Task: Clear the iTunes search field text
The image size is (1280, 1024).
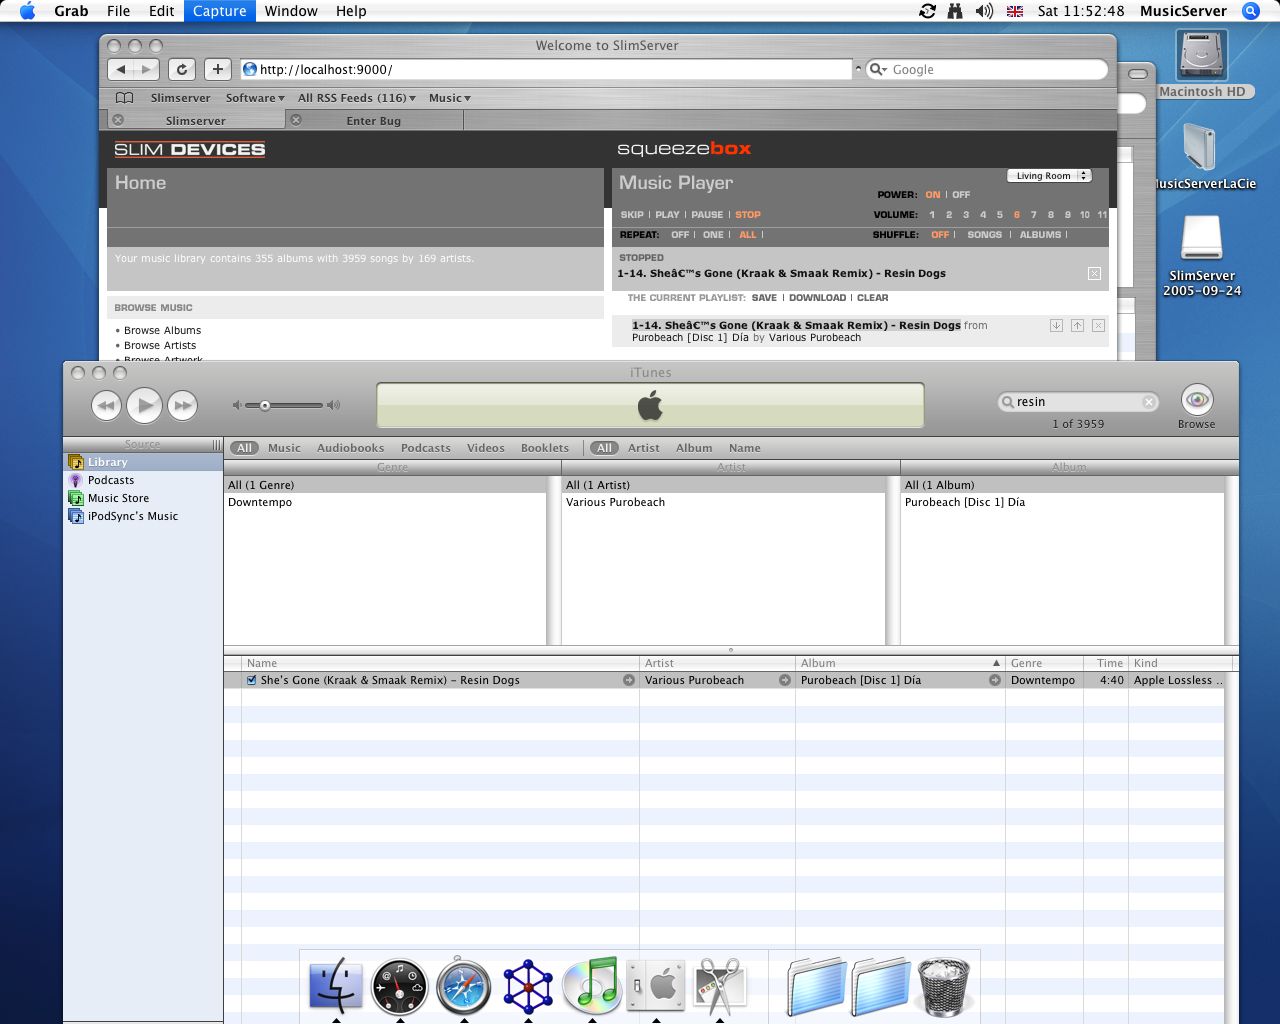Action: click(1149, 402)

--

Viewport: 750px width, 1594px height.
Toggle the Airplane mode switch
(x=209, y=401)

◆ **What needs to be done**: Repeat the material word for word, starting at the line that contains "Task: Clear the iTunes search field text" and stopping after the line that contains "Action: click(1149, 402)". Leave the pictures out of your answer.

◆ **Written answer**:
Task: Clear the iTunes search field text
The image size is (1280, 1024).
Action: click(1149, 402)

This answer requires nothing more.